Le quatuor principal fonctionne plutôt bien grâce à la complicité réelle entre les acteurs. Fred Testot campe un antihéros attachant, tandis que Jonathan Lambert joue avec son personnage maladroit et coincé, apportant quelques bons moments de comédie. Ary Abittan, habitué aux rôles de beau parleur, joue ici un personnage plus en retenue, et Arié Elmaleh livre une prestation honnête, bien que son personnage manque de substance. Mais c'est surtout Laurence Arné, dans un rôle secondaire, qui parvient à tirer son épingle du jeu avec des scènes plus marquantes que celles du groupe principal.
Le film tente d'aborder la dépression sous un angle humoristique, ce qui pourrait être une bonne idée si le sujet était mieux traité. Malheureusement, cette vision de la déprime paraît forcée, presque anecdotique, tant les émotions des personnages restent en surface. On a parfois du mal à croire à leur mal-être, et l'absence de vrais conflits dramatiques affaiblit leur parcours. Le message du film semble se résumer à « passer du temps entre potes suffit à tout résoudre », une vision un peu simpliste qui aurait mérité plus de nuances.
Visuellement, le film est très classique, avec une mise en scène sans grande inspiration, mais efficace. Arnaud Lemort filme les situations avec simplicité, ce qui correspond au ton du film, mais laisse une impression de travail sans grande ambition cinématographique. La bande-son, quant à elle, est plutôt légère et accompagne bien l'ensemble sans marquer les esprits.
Côté interprétation, si les acteurs sont plutôt bons dans l'ensemble, certains souffrent d'un manque de naturel, en particulier Ary Abittan, qui semble parfois coincé dans son personnage. Fred Testot, en revanche, démontre une certaine justesse, et Laurence Arné apporte une belle énergie à ses scènes, lui permettant de sortir du lot.

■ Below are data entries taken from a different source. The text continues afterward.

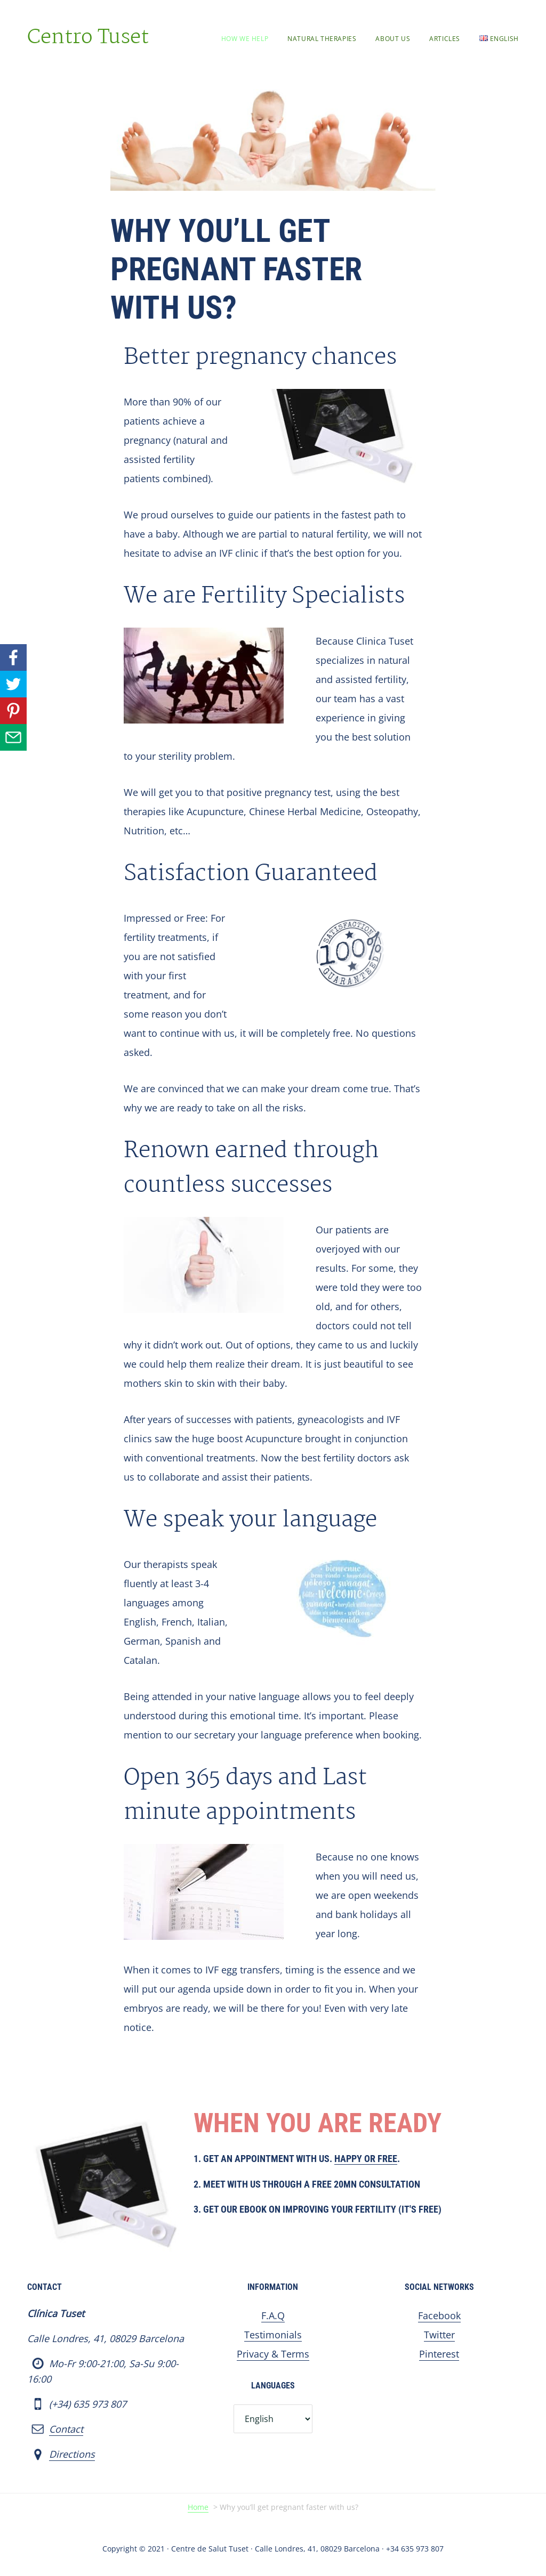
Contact (66, 2429)
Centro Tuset (88, 37)
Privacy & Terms (273, 2353)
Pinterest (439, 2353)
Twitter (439, 2334)
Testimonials (273, 2334)
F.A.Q (273, 2315)
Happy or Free (365, 2158)
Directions (72, 2454)
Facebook (439, 2315)
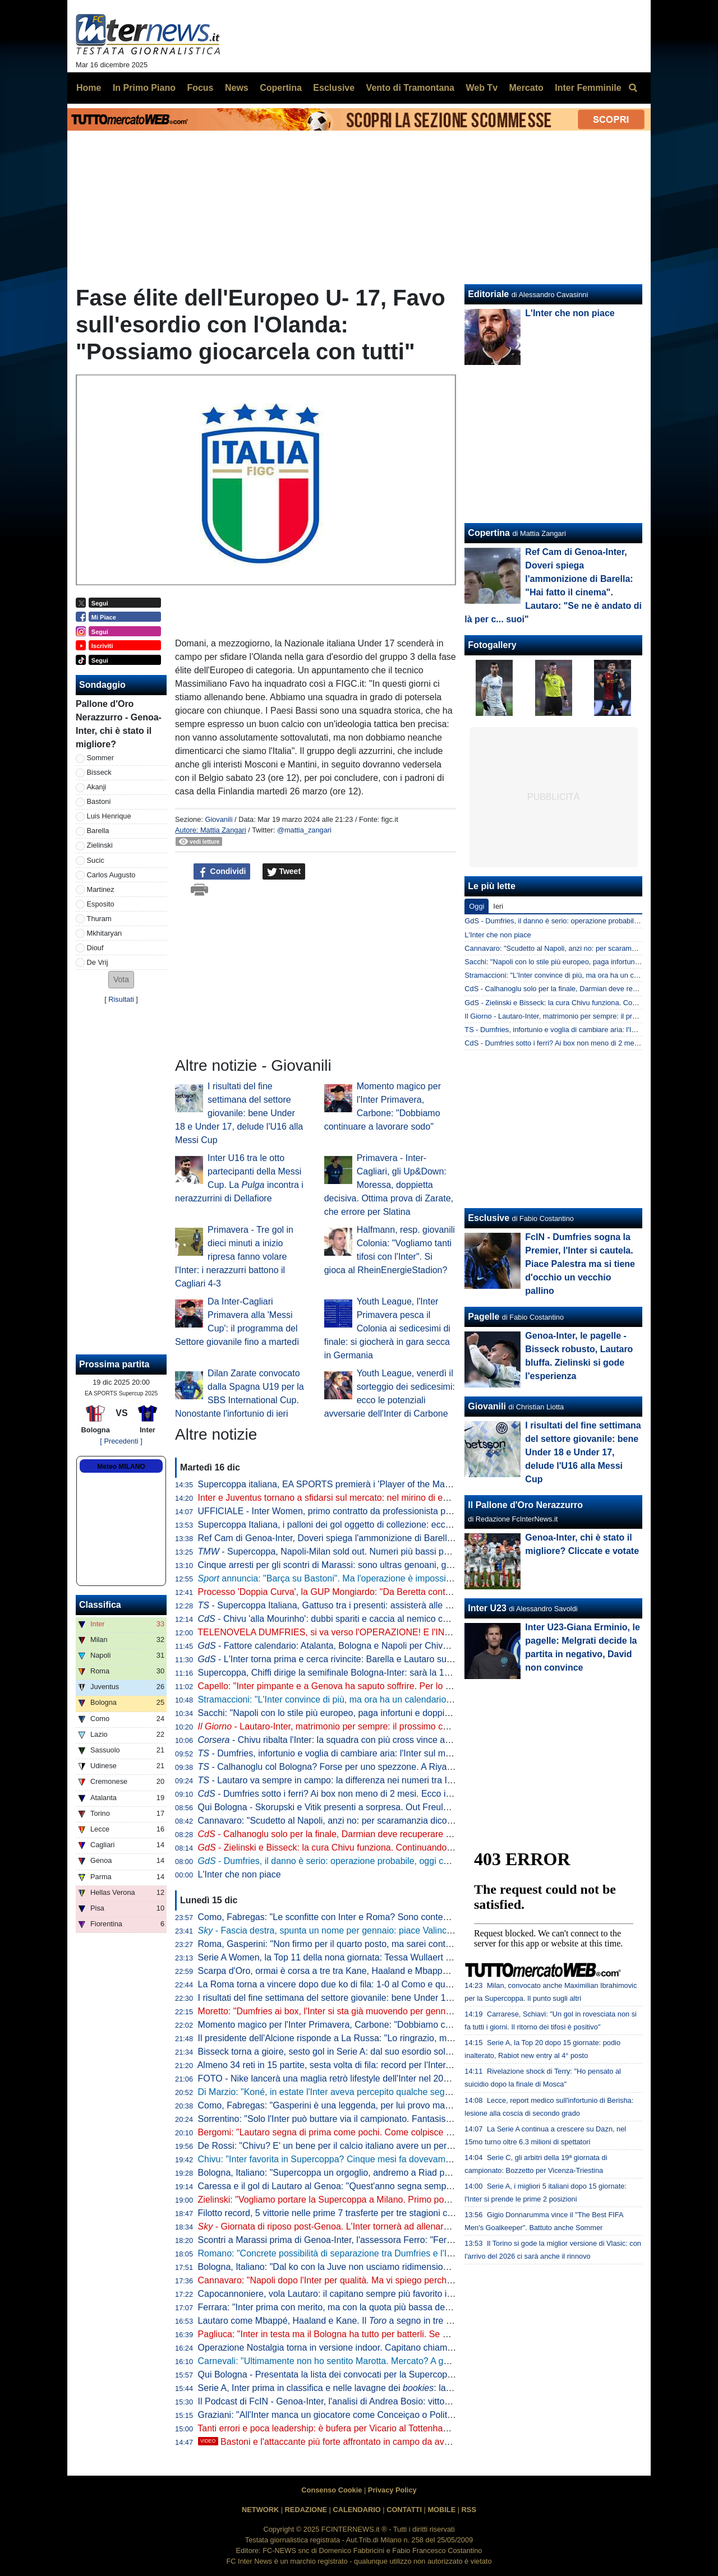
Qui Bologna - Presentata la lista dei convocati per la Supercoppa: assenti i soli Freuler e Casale (389, 2374)
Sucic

Dépression et des potes est un film de potes honnête mais trop inoffensif pour vraiment marquer les esprits. Il a ses moments de drôlerie, quelques scènes bien senties et une énergie sympathique, mais souffre d'un scénario trop léger et d'un manque de réelle prise de risque. Un film que l'on peut regarder sans déplaisir, mais qui ne laissera pas un souvenir impérissable. Dans le même genre, on préférera des comédies plus affûtées comme Le cœur des hommes ou Un éléphant ça trompe énormément, qui savent mieux capturer la complexité des amitiés masculines.